Monday, January 16, 2012

At the Edge of the Forest


Purple shadows swirl, as if folded into a topping of mounded cream. Tree stalks, some standing straight, others leaning, appear as frosted cinnamon sticks proceeding from a mug of winter cheer.  

Here is where the forest begins. 

A simple cabin welcomes hikers as they step beneath the portal of the wood's ceiling. Evergreens, heavily laden with crusted snow, have eased our otherwise cumbersome way. Here we can walk freely, stepping over the occasional branch blown down by a stiff north wind.  The way winds down and down,  toward the east side of the hill. Where the sugarbush begins our steps become more deliberate and laborious. The sun has founds its way between the branches, warming the snow-face in daytime and freezing it to a smooth icing at night. This afternoon proves frigid and we step up onto the crust, testing its strength. For a time it holds us fast but intermittently a weak spot is discovered and the labor begins anew. How the trees have grown since coming here as a child. The forest has spread and widened, overtaking what was once open grassland. In younger days I would hike through these woods, making my way to the top of Darling Hill from my grandfather's house, below the Titus field.

These narrow roads; muddy in Spring, solid in Summer; fragrant in Autumn and challenging in Winter; they've carried many a traveler over the years, leading them from one end of this stretch of forest to the other. A trail crosses here. It leads from the village to Flagpole Hill. Always, this parcel has been open for those who wish to tramp through. We stop at the place where my brother's former cabin stood. Old boards and remains lay beneath the mounded snow. Several a weary and lonesome traveler spent their nights here. My brother attested to this as he would enter the cabin, already inhabited by a stranger. Other times a note would be left; scratched on a piece of scrap paper or birch bark, "thanks for the warm place to sleep" or "I was here - to escape the rainy night." These are the things I remember as I stand amongst the snowy trees.
The Bible says that all things "wax old". Buildings decay and crumble. People age and eventually pass into eternity.  Memories wax old also. I hold so many memories of this place, as does my mother before me. Hiking through these trails bring the thoughts to life again. Here is where I found my first morel mushroom. We gathered water at this spring which my brother dug in the earth and lined with rocks. My friends who would vist, marveled at snowshoeing "so far from any houses". It was all "home" to me and these woods were a safe place to be. 

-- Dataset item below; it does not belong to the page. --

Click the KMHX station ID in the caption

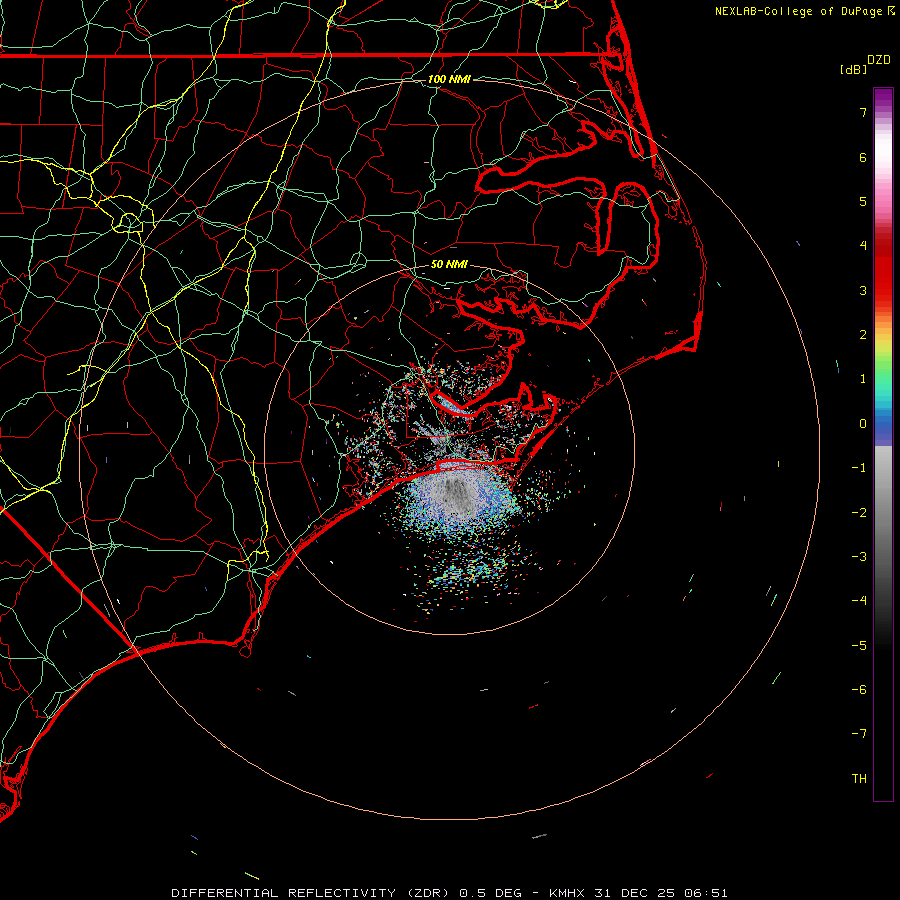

Life is full of changes. The only thing that stays the same is God and the Word of God. I have had the priviledge of "coming home again", but it is a different  place than it used to be. I'm thankful for this walk through the forest, to hear the laughter and voices in my memory of those happy, bygone days.

As a christian, I now know that this world is not my home. I have an eternal home waiting for me in heaven. There we will leave behind the dirt and dust of these earthly paths and walk on streets of pure gold. We will not eat of Darling Hill's duchess apples, though delicious, but will eat of the tree that bears twelve manner of fruit. As pleasant as this earth is, my natural mind just can't fathom the beauty that awaits me in my heavenly home! 

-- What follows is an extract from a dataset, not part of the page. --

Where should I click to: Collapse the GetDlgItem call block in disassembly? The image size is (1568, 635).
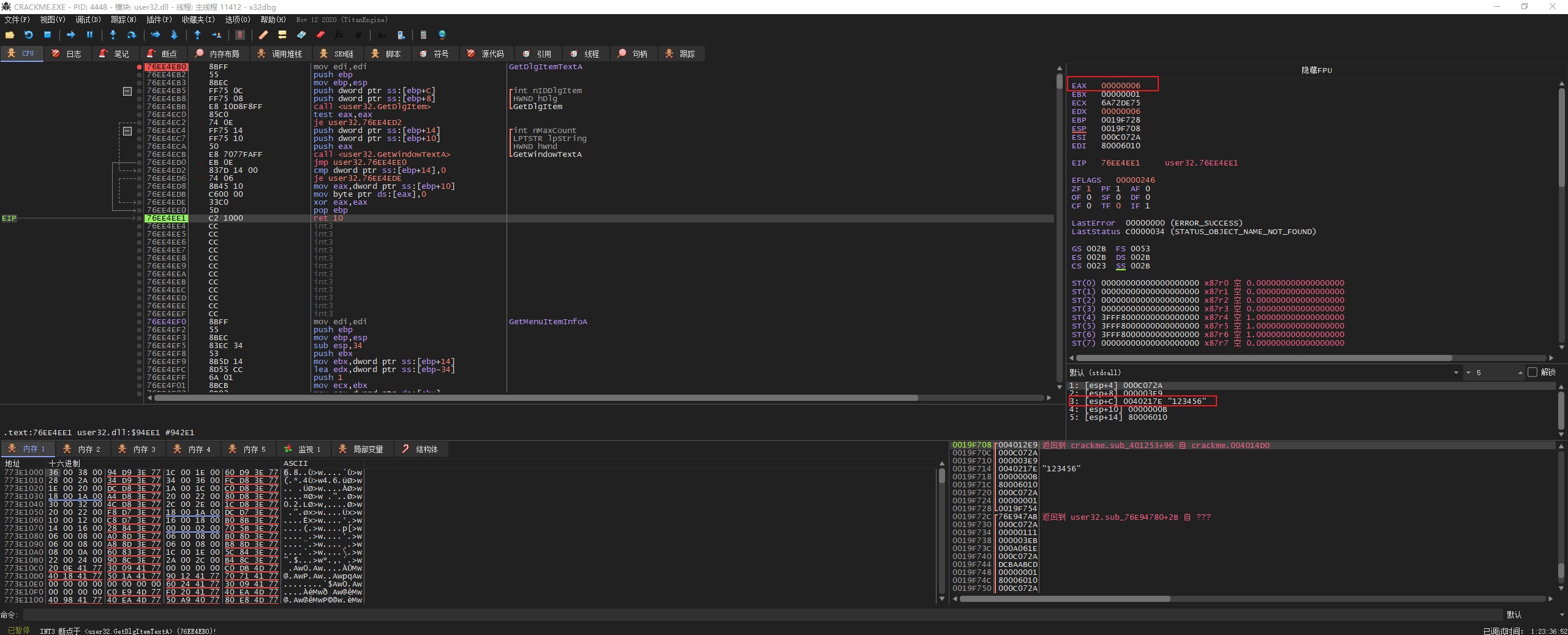coord(127,91)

I leave the forest now, with a new spring in my step, refreshed by both old and new thoughts. The delicate snowflakes are falling and resting on my lashes. Here is the "new" cabin; I have reached the edge of the forest and step out from under the woods' canopy into the light and it remins me of  a verse in Proverbs 4:18, "But the path of the just is as the shining light, that shineth more and more unto the perfect day."